Only the lines from the start of the material through the line containing "Sort Aurora table" are to be extracted, exactly as they appear.

═══ Records for this exercise ═══

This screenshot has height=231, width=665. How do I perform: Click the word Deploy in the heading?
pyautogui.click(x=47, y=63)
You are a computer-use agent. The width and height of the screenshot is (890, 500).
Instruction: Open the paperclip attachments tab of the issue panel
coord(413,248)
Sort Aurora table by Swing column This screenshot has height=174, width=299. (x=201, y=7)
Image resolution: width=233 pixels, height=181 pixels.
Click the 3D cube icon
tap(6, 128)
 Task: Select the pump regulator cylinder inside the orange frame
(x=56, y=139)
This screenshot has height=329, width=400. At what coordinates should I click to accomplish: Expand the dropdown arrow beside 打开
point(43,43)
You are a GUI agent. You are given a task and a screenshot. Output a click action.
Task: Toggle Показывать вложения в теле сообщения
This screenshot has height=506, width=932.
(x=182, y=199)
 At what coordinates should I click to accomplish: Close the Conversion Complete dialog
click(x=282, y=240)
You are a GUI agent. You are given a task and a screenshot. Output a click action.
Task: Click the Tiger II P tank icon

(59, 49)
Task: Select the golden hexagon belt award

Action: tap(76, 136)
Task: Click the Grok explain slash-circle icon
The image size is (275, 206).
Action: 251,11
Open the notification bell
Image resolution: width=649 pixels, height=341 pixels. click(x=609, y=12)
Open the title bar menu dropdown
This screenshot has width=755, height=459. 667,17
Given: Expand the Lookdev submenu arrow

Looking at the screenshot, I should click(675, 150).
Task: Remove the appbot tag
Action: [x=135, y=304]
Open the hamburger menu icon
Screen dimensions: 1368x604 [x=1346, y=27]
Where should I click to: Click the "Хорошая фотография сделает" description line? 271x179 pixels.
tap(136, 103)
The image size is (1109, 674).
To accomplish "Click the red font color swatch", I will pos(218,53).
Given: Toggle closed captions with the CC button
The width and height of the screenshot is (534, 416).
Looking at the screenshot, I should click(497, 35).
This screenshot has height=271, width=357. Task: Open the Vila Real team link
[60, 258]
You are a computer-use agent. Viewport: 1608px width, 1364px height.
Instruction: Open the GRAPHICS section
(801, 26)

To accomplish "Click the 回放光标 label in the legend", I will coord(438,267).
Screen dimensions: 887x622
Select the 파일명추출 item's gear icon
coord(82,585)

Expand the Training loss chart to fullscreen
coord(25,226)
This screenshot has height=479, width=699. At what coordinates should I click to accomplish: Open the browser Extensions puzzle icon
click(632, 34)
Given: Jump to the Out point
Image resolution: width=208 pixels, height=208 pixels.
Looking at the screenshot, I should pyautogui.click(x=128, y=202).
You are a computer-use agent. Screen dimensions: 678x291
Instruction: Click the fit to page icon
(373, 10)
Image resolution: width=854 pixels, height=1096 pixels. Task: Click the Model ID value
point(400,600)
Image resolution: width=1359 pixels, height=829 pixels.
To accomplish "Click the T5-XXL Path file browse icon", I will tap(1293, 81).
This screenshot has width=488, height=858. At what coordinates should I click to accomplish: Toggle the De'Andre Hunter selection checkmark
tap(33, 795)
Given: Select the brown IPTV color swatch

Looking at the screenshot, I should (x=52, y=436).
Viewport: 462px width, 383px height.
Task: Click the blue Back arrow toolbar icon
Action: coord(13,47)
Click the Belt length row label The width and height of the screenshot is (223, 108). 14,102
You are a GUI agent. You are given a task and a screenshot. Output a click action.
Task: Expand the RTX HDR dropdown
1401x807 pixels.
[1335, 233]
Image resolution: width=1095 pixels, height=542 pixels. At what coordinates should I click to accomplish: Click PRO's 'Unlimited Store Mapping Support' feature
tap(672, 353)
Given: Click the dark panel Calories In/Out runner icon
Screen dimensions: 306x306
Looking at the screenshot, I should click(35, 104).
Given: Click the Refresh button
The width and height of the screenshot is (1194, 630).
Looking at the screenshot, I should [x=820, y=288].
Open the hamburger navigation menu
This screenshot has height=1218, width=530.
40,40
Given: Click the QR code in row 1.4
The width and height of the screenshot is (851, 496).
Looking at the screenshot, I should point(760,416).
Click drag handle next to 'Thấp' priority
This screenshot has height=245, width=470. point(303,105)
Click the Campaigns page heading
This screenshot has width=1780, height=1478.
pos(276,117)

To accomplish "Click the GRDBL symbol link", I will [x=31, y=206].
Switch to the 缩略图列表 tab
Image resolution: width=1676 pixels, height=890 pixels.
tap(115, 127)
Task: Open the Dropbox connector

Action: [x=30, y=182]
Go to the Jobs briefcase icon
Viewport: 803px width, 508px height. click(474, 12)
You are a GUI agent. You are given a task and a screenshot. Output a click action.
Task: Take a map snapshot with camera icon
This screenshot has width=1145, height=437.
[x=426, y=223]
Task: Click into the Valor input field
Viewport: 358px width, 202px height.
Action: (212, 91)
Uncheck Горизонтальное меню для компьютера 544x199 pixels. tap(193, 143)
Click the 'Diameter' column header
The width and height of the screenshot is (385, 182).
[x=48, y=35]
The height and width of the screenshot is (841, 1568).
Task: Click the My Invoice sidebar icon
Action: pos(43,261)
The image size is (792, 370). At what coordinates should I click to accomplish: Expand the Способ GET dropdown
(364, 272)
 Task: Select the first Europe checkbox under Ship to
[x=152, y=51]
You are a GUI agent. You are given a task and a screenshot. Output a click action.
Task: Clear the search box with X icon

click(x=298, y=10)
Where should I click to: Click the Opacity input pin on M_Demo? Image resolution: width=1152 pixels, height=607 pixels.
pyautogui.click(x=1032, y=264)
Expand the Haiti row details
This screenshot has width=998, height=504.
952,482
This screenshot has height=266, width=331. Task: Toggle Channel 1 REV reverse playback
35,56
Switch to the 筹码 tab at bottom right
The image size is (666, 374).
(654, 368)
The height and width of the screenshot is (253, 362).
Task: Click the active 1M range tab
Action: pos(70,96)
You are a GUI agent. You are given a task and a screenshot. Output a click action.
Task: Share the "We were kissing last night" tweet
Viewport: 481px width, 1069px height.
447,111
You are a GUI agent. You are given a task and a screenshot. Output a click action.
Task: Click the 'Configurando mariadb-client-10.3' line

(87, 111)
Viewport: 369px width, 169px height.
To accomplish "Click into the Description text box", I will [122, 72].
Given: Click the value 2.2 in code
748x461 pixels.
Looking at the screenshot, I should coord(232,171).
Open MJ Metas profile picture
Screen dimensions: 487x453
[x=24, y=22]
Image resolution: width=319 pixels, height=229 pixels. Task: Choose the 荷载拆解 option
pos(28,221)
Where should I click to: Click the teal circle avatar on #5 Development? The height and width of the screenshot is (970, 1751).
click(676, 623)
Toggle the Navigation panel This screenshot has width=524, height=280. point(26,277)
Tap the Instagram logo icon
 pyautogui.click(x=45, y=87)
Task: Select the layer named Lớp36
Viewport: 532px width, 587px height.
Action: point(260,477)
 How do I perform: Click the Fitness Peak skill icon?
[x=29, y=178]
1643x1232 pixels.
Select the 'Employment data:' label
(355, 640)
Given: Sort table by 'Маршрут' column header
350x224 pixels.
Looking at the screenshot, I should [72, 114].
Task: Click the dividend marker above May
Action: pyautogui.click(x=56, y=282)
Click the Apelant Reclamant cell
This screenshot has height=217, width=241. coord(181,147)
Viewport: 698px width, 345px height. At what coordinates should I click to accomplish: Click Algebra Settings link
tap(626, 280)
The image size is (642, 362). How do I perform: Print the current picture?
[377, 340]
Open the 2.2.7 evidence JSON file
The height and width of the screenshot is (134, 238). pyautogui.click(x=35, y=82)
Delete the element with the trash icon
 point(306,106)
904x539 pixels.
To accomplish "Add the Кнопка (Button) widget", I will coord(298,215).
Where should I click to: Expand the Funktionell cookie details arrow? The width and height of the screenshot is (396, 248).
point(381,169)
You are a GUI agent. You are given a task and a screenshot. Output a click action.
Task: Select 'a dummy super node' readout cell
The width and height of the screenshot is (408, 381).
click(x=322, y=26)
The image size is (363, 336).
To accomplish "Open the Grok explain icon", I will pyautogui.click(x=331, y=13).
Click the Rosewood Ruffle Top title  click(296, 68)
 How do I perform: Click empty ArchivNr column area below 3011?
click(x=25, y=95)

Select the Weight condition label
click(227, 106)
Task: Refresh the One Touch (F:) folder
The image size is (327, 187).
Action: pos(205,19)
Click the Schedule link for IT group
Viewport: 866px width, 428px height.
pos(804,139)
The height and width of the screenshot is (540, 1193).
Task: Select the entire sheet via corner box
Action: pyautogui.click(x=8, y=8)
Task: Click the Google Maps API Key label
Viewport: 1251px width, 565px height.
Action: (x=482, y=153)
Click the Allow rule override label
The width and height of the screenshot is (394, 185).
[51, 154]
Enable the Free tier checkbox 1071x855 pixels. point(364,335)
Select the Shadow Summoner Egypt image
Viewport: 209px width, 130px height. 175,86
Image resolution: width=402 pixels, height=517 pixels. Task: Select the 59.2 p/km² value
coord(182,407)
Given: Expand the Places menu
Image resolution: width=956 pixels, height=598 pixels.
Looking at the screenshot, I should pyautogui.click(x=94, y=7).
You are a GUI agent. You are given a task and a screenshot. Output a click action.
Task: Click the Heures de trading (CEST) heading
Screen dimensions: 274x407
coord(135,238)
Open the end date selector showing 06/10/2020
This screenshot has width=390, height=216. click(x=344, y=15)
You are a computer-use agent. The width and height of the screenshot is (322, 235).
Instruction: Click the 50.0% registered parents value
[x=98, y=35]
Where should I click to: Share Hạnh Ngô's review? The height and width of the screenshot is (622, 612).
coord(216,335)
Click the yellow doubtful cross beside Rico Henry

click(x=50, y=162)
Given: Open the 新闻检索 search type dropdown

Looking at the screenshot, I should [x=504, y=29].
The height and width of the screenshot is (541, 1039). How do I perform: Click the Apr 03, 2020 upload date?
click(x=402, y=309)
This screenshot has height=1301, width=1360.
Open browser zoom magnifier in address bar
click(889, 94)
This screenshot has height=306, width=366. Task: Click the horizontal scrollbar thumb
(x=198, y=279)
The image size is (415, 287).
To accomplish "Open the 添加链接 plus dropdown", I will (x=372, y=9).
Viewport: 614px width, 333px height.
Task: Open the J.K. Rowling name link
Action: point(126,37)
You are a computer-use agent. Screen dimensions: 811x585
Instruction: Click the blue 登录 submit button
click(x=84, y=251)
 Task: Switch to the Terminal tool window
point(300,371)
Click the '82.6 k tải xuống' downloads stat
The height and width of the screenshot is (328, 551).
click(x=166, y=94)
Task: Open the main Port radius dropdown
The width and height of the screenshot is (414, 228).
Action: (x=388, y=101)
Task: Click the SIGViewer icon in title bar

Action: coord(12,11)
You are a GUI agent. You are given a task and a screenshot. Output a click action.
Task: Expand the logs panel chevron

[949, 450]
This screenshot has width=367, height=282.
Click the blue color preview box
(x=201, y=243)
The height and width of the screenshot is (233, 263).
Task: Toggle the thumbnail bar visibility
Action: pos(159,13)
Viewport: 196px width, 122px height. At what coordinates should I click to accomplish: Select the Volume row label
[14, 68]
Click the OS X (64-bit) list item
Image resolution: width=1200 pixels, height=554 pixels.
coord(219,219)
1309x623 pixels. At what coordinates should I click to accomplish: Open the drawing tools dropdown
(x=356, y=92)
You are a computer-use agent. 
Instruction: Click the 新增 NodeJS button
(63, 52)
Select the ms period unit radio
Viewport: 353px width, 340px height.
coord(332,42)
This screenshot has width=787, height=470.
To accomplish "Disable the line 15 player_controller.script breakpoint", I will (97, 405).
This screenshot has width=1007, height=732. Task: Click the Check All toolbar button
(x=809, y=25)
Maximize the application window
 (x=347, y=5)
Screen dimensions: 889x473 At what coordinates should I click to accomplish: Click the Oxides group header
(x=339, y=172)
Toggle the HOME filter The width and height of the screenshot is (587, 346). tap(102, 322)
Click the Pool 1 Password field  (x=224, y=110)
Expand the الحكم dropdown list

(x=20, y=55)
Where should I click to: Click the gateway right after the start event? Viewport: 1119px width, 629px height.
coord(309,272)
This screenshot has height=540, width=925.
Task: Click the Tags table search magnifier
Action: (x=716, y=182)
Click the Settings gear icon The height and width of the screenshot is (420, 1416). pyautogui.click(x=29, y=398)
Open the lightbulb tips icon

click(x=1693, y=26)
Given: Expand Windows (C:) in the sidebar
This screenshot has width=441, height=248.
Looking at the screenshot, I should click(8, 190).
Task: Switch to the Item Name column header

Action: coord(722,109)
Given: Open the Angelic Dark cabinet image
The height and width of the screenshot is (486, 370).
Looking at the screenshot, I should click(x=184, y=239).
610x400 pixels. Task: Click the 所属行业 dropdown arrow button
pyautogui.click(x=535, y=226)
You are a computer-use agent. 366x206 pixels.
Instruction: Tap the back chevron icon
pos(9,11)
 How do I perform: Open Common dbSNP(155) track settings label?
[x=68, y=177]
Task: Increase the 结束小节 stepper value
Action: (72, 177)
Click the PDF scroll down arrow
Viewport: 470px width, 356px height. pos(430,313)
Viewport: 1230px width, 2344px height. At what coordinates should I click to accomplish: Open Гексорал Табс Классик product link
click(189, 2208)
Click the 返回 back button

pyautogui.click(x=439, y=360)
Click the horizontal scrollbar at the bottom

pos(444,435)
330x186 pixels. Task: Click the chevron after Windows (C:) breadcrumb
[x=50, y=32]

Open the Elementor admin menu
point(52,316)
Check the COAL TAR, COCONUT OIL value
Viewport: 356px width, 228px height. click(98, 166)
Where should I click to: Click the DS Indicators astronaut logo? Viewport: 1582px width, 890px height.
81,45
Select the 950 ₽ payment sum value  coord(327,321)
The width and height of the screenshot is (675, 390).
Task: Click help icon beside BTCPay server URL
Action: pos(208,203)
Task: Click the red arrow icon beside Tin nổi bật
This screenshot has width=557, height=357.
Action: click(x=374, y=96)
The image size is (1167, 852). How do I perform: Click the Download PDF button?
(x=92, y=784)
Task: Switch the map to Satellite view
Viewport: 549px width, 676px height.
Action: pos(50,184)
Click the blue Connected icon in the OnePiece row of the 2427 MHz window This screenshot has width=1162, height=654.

═══

• [Result of the exercise]:
This screenshot has height=231, width=665. How do I perform: Click the word Deploy in the heading?
pyautogui.click(x=47, y=63)
You are a computer-use agent. The width and height of the screenshot is (890, 500).
Instruction: Open the paperclip attachments tab of the issue panel
coord(413,248)
Sort Aurora table by Swing column This screenshot has height=174, width=299. (x=201, y=7)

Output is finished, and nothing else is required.